00000e54.00000e6c::2010/03/21-16:51:29.953 INFO Volume Manager Disk Group <DynamicQuorum>: LDM_RESArbitrate: >>> Entering LDM_RESArbitrate
00000e54.00000e6c::2010/03/21-16:51:29.953 ERR  Volume Manager Disk Group <DynamicQuorum>: The vxvm service is running.
00000e54.00000e74::2010/03/21-16:51:29.953 INFO Volume Manager Disk Group <DynamicQuorum>: LDM_RESArbitrateThread: >>> Entering LDM_RESArbitrateThread
00000e54.00000e74::2010/03/21-16:51:29.953 ERR  Volume Manager Disk Group <DynamicQuorum>: LDM_RESArbitrateThread: Calling  ArbitrateDg API
00000e54.00000e74::2010/03/21-16:55:02.156 ERR  Volume Manager Disk Group <DynamicQuorum>: LDM_RESArbitrateThread - *** ArbitrateDg API failed - resource is not available - error: No disk in the disk group
00000e54.00000e74::2010/03/21-16:55:02.156 INFO Volume Manager Disk Group <DynamicQuorum>: LDM_RESArbitrateThread: <<< Exiting LDM_RESArbitrateThread
00000e54.00000e6c::2010/03/21-16:55:02.156 INFO Volume Manager Disk Group <DynamicQuorum>: LDM_RESArbitrate: <<< Exiting LDM_RESArbitrate
00000bc8.00000bd4::2010/03/21-16:55:02.156 INFO [MM] MmSetQuorumOwner(0,0), old owner 1.
00000bc8.00000bd4::2010/03/21-16:55:02.156 ERR  [FM] FmGetQuorumResource failed, error 5006.
00000bc8.00000bd4::2010/03/21-16:55:02.156 ERR  [INIT] ClusterForm: Could not get quorum resource. No fixup attempted. Status = 5086
00000bc8.00000bd4::2010/03/21-16:55:02.156 INFO [INIT] Cleaning up failed form attempt.

ODT's picture

Disabling the Windows Firewall/Windows ICS service fixed this. Connectivity issue it seems

SOLUTION
Wally_Heim's picture

Hi ODT,

Good to hear that you have resolved your issue. 

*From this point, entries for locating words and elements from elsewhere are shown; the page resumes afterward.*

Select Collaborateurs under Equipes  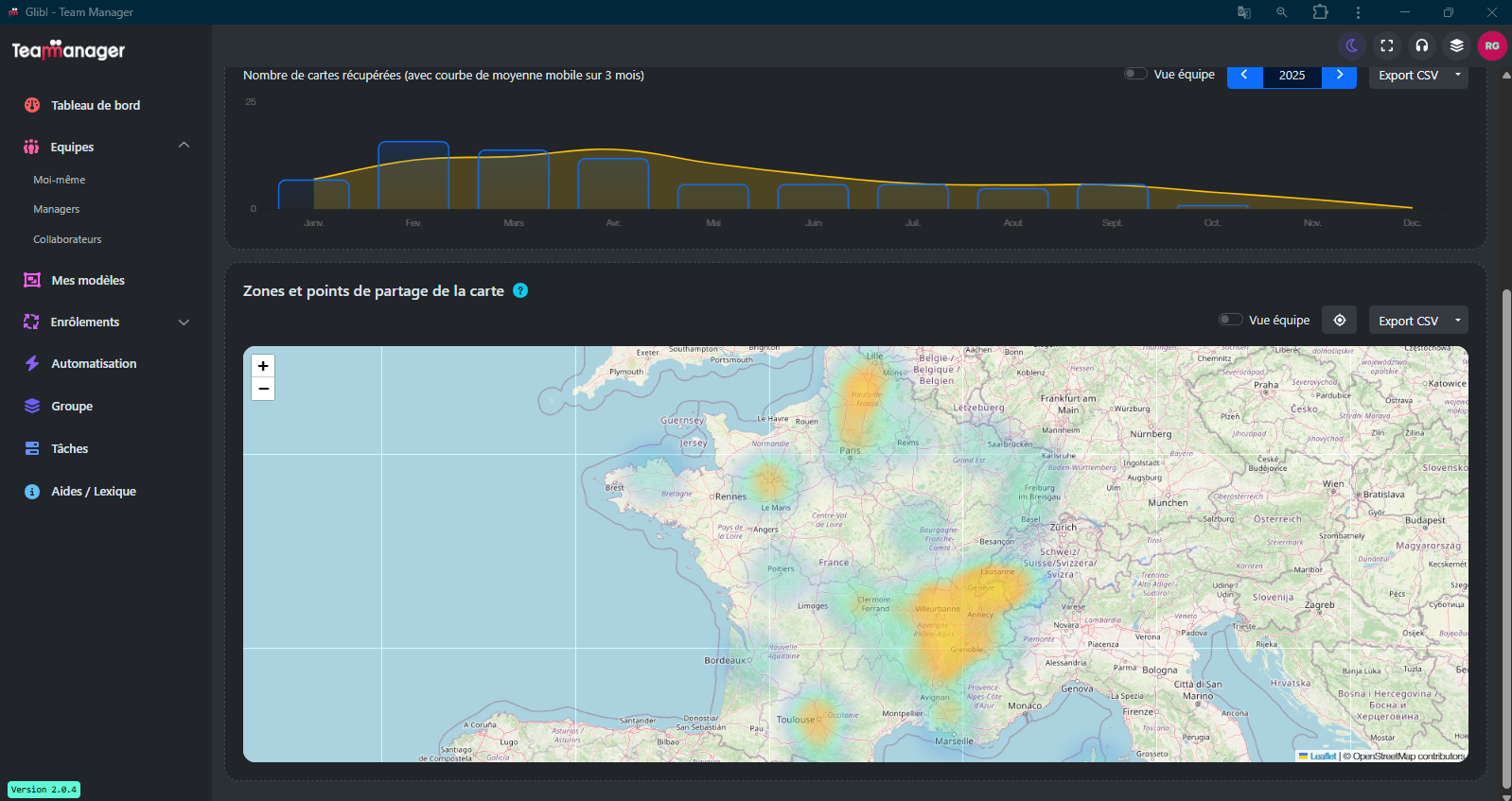[67, 239]
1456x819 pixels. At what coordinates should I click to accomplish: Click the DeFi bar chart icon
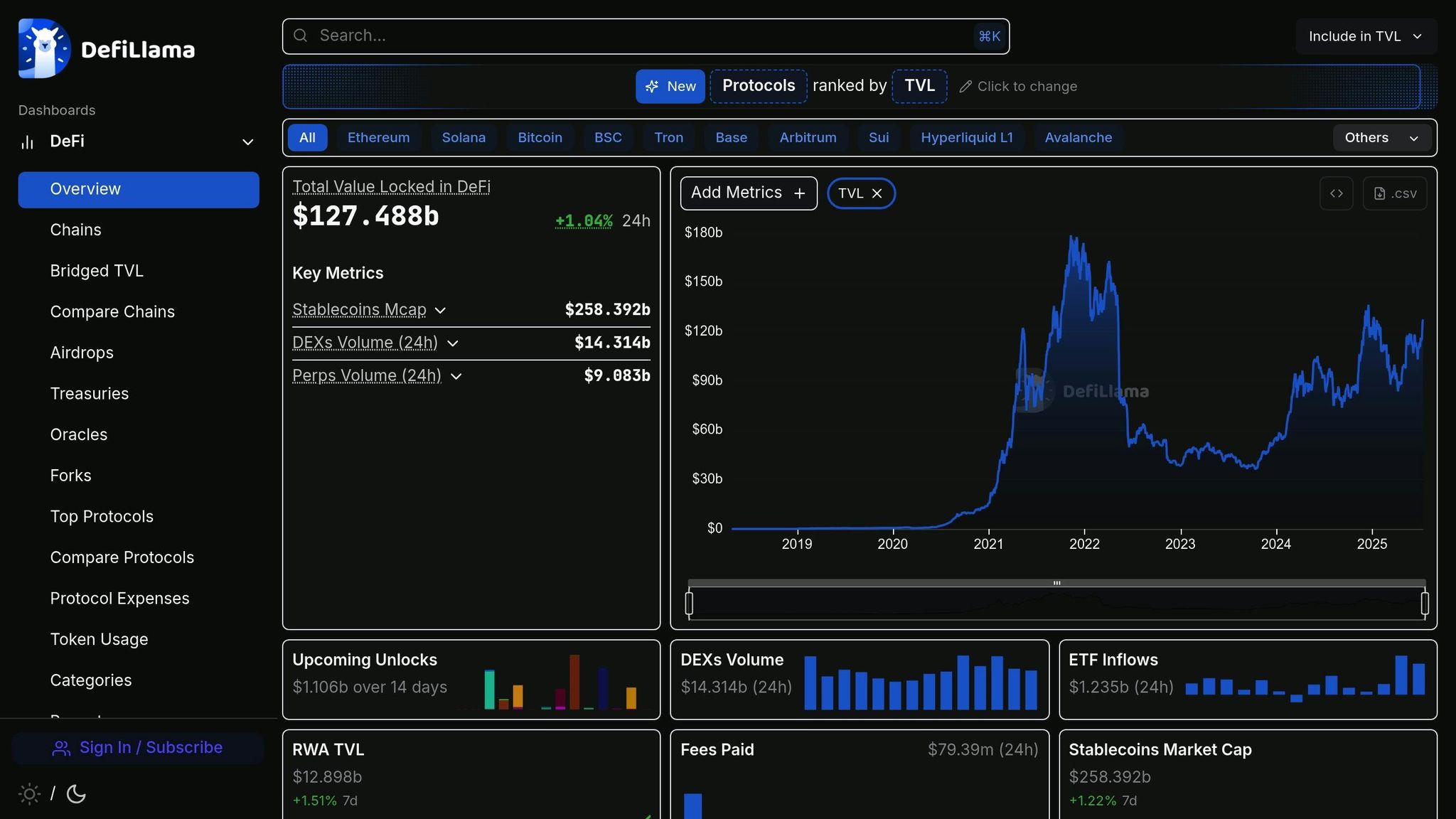click(28, 142)
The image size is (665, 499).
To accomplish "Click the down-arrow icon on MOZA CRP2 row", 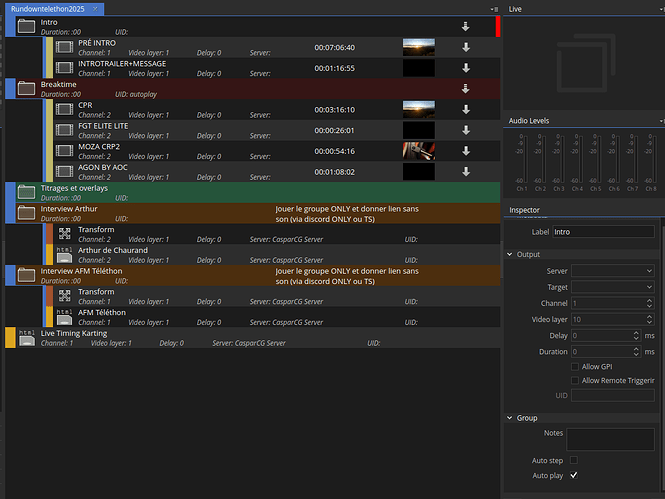I will tap(465, 150).
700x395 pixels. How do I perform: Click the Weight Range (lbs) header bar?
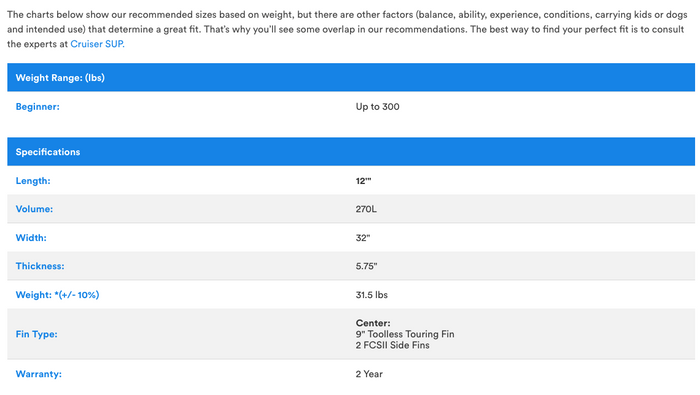pyautogui.click(x=351, y=77)
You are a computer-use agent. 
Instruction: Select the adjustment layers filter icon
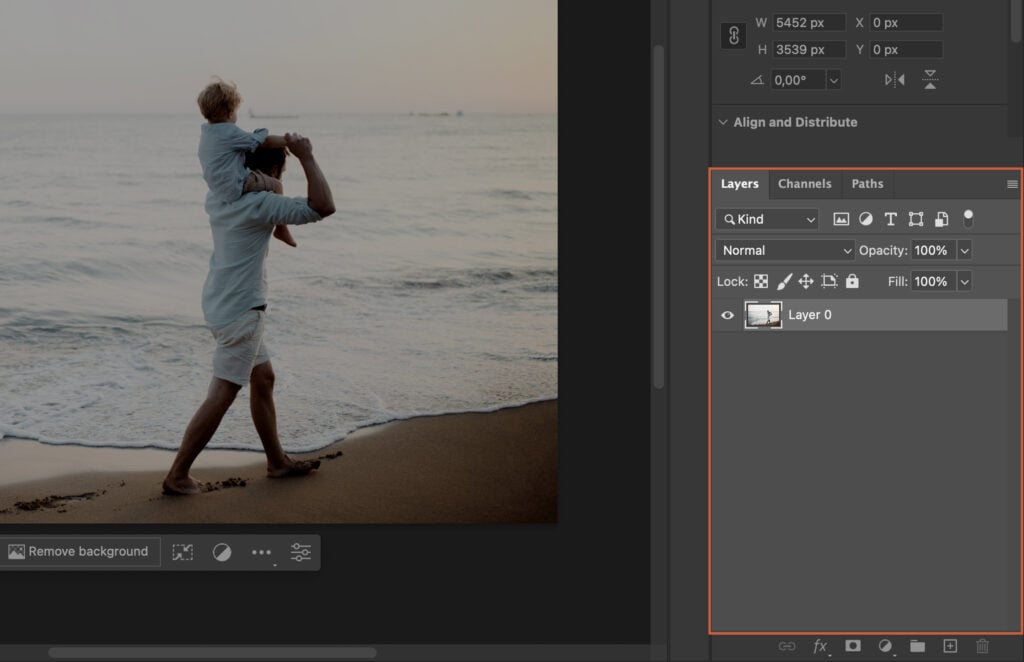click(866, 219)
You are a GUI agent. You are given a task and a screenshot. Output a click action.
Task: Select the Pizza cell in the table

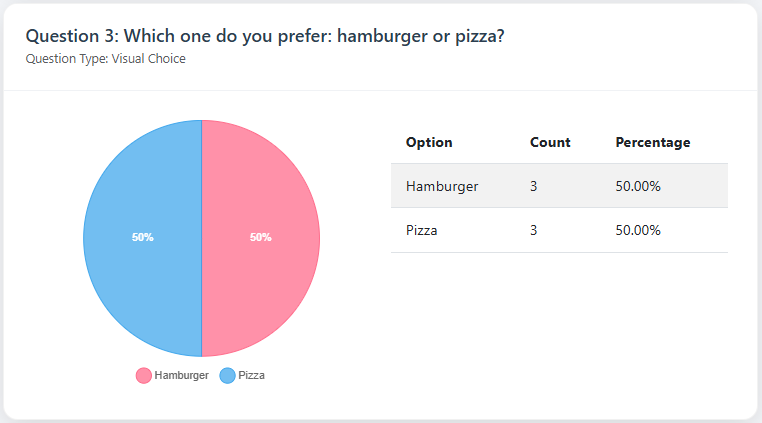pyautogui.click(x=422, y=230)
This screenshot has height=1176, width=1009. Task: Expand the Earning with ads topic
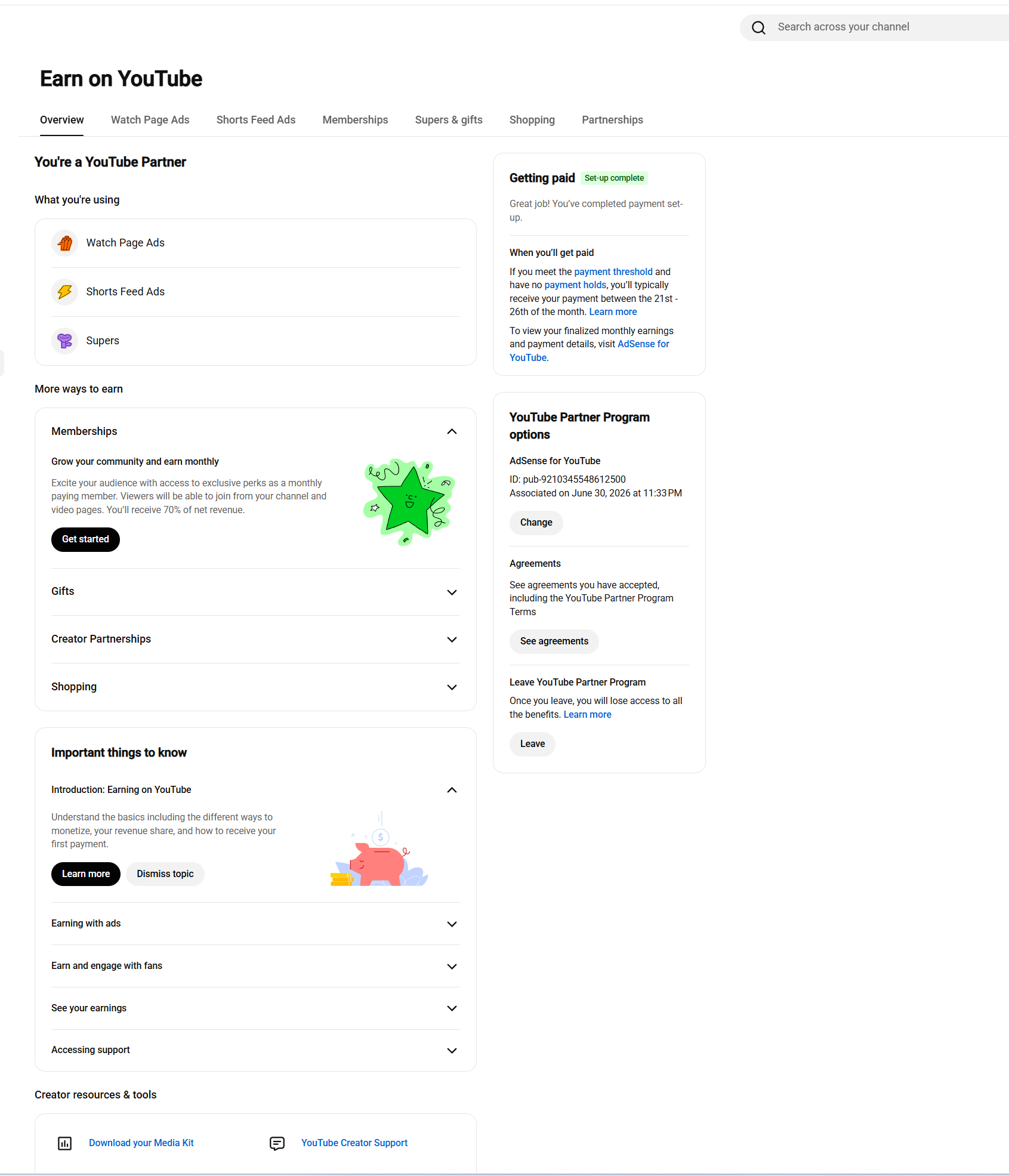click(452, 924)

Since you are using SFW with MSCS, I would recommend that you go to 5.1 SP1.  However, there is a problem with dynamic quorum/witness disks with SP1.  It has been resolved with a private patch that you will need to open a support case to get.  We are working on making the patch public but that has not happened yet. 

Here is a link with more details of the 5.1 SP1 dynamic quorum/witness disk issue:

http://seer.entsupport.symantec.com/docs/346617.htm

Thanks,
Wally

ODT's picture

I wasn't complete after all. SP1 was already install

I now ran into a new problem. I have my disks mirrored across 2 EVA's(I selected the option "mirrored across enclosures")

When I unpresent disks they keep on functioning, but when I shutdown the EVA the disks get deported. Am I missing something here?